### TASK
Every record below, from first to last: print it exactly as shown.

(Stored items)
——

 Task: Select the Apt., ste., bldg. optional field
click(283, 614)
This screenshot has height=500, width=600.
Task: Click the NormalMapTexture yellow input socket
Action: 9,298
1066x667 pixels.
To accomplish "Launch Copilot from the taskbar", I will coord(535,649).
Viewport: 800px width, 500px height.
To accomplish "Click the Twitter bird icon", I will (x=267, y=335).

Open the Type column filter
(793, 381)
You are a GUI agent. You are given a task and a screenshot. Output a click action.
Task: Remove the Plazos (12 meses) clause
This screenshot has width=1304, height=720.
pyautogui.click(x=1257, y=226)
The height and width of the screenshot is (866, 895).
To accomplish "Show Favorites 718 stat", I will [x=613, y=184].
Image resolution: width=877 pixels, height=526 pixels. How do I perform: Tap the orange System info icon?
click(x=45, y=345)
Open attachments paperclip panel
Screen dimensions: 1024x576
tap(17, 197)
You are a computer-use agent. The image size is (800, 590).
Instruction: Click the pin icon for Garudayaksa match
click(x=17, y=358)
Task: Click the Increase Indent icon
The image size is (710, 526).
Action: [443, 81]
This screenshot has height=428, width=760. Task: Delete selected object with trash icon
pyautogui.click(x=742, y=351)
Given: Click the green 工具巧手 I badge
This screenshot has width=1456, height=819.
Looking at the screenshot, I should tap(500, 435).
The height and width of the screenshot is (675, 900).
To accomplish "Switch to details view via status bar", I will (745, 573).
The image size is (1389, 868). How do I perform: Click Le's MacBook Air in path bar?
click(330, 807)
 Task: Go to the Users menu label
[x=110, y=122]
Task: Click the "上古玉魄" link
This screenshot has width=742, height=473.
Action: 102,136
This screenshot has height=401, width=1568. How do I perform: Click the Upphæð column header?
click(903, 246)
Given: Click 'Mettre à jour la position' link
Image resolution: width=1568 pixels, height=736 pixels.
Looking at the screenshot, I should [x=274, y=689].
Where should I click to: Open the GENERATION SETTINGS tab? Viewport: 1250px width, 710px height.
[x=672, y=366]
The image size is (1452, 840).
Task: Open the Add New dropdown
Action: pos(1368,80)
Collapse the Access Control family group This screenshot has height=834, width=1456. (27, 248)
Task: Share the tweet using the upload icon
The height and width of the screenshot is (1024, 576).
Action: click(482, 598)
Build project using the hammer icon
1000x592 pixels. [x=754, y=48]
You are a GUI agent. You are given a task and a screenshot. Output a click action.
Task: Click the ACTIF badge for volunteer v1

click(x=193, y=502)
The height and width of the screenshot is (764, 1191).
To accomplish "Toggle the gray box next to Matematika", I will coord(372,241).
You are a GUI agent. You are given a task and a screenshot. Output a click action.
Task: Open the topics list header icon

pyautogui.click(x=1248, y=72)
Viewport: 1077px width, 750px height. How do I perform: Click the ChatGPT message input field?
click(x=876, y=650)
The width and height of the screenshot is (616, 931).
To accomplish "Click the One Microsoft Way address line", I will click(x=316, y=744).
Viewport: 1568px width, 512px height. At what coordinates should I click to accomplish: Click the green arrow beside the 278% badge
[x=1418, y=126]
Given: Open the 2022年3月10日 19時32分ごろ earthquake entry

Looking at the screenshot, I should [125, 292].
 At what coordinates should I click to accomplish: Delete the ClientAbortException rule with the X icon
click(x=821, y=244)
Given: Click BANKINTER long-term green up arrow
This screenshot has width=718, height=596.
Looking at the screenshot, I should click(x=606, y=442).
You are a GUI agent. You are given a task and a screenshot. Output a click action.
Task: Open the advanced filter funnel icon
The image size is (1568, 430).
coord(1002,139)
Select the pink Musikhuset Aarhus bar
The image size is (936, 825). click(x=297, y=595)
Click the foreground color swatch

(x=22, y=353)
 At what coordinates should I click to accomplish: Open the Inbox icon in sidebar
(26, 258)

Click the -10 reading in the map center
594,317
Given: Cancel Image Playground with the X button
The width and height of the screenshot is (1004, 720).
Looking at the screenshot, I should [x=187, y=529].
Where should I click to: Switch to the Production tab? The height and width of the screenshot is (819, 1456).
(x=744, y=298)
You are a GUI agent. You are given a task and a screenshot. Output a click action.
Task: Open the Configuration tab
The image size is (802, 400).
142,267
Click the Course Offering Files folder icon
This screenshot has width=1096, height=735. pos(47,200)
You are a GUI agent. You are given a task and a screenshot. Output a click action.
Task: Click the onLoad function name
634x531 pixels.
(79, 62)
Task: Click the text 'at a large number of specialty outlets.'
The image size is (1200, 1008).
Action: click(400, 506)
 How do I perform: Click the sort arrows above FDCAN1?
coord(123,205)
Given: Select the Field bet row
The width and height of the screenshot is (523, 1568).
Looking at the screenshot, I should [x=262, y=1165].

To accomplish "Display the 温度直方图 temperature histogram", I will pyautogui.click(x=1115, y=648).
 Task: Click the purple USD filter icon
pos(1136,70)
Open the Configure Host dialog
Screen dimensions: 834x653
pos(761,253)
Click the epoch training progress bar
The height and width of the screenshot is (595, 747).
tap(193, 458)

——

### COMPLETED TASK
 Task: Select the Apt., ste., bldg. optional field
click(283, 614)
This screenshot has height=500, width=600.
Task: Click the NormalMapTexture yellow input socket
Action: 9,298
1066x667 pixels.
To accomplish "Launch Copilot from the taskbar", I will coord(535,649).
Viewport: 800px width, 500px height.
To accomplish "Click the Twitter bird icon", I will (x=267, y=335).

Open the Type column filter
(793, 381)
You are a GUI agent. You are given a task and a screenshot. Output a click action.
Task: Remove the Plazos (12 meses) clause
This screenshot has width=1304, height=720.
pyautogui.click(x=1257, y=226)
The height and width of the screenshot is (866, 895).
To accomplish "Show Favorites 718 stat", I will [x=613, y=184].
Image resolution: width=877 pixels, height=526 pixels. How do I perform: Tap the orange System info icon?
click(x=45, y=345)
Open attachments paperclip panel
Screen dimensions: 1024x576
tap(17, 197)
You are a computer-use agent. The image size is (800, 590).
Instruction: Click the pin icon for Garudayaksa match
click(x=17, y=358)
Task: Click the Increase Indent icon
The image size is (710, 526).
Action: [443, 81]
This screenshot has height=428, width=760. Task: Delete selected object with trash icon
pyautogui.click(x=742, y=351)
Given: Click the green 工具巧手 I badge
This screenshot has width=1456, height=819.
Looking at the screenshot, I should tap(500, 435).
The height and width of the screenshot is (675, 900).
To accomplish "Switch to details view via status bar", I will (745, 573).
The image size is (1389, 868). How do I perform: Click Le's MacBook Air in path bar?
click(330, 807)
 Task: Go to the Users menu label
[x=110, y=122]
Task: Click the "上古玉魄" link
This screenshot has width=742, height=473.
Action: 102,136
This screenshot has height=401, width=1568. How do I perform: Click the Upphæð column header?
click(903, 246)
Given: Click 'Mettre à jour la position' link
Image resolution: width=1568 pixels, height=736 pixels.
Looking at the screenshot, I should [x=274, y=689].
Where should I click to: Open the GENERATION SETTINGS tab? Viewport: 1250px width, 710px height.
[x=672, y=366]
The image size is (1452, 840).
Task: Open the Add New dropdown
Action: pos(1368,80)
Collapse the Access Control family group This screenshot has height=834, width=1456. (27, 248)
Task: Share the tweet using the upload icon
The height and width of the screenshot is (1024, 576).
Action: click(482, 598)
Build project using the hammer icon
1000x592 pixels. [x=754, y=48]
You are a GUI agent. You are given a task and a screenshot. Output a click action.
Task: Click the ACTIF badge for volunteer v1

click(x=193, y=502)
The height and width of the screenshot is (764, 1191).
To accomplish "Toggle the gray box next to Matematika", I will coord(372,241).
You are a GUI agent. You are given a task and a screenshot. Output a click action.
Task: Open the topics list header icon

pyautogui.click(x=1248, y=72)
Viewport: 1077px width, 750px height. How do I perform: Click the ChatGPT message input field?
click(x=876, y=650)
The width and height of the screenshot is (616, 931).
To accomplish "Click the One Microsoft Way address line", I will click(x=316, y=744).
Viewport: 1568px width, 512px height. At what coordinates should I click to accomplish: Click the green arrow beside the 278% badge
[x=1418, y=126]
Given: Open the 2022年3月10日 19時32分ごろ earthquake entry

Looking at the screenshot, I should [125, 292].
 At what coordinates should I click to accomplish: Delete the ClientAbortException rule with the X icon
click(x=821, y=244)
Given: Click BANKINTER long-term green up arrow
This screenshot has width=718, height=596.
Looking at the screenshot, I should click(x=606, y=442).
You are a GUI agent. You are given a task and a screenshot. Output a click action.
Task: Open the advanced filter funnel icon
The image size is (1568, 430).
coord(1002,139)
Select the pink Musikhuset Aarhus bar
The image size is (936, 825). click(x=297, y=595)
Click the foreground color swatch

(x=22, y=353)
 At what coordinates should I click to accomplish: Open the Inbox icon in sidebar
(26, 258)

Click the -10 reading in the map center
594,317
Given: Cancel Image Playground with the X button
The width and height of the screenshot is (1004, 720).
Looking at the screenshot, I should [x=187, y=529].
Where should I click to: Switch to the Production tab? The height and width of the screenshot is (819, 1456).
(x=744, y=298)
You are a GUI agent. You are given a task and a screenshot. Output a click action.
Task: Open the Configuration tab
The image size is (802, 400).
142,267
Click the Course Offering Files folder icon
This screenshot has width=1096, height=735. pos(47,200)
You are a GUI agent. You are given a task and a screenshot. Output a click action.
Task: Click the onLoad function name
634x531 pixels.
(79, 62)
Task: Click the text 'at a large number of specialty outlets.'
The image size is (1200, 1008).
Action: click(400, 506)
 How do I perform: Click the sort arrows above FDCAN1?
coord(123,205)
Given: Select the Field bet row
The width and height of the screenshot is (523, 1568).
Looking at the screenshot, I should [x=262, y=1165].

To accomplish "Display the 温度直方图 temperature histogram", I will pyautogui.click(x=1115, y=648).
 Task: Click the purple USD filter icon
pos(1136,70)
Open the Configure Host dialog
Screen dimensions: 834x653
pos(761,253)
Click the epoch training progress bar
The height and width of the screenshot is (595, 747).
tap(193, 458)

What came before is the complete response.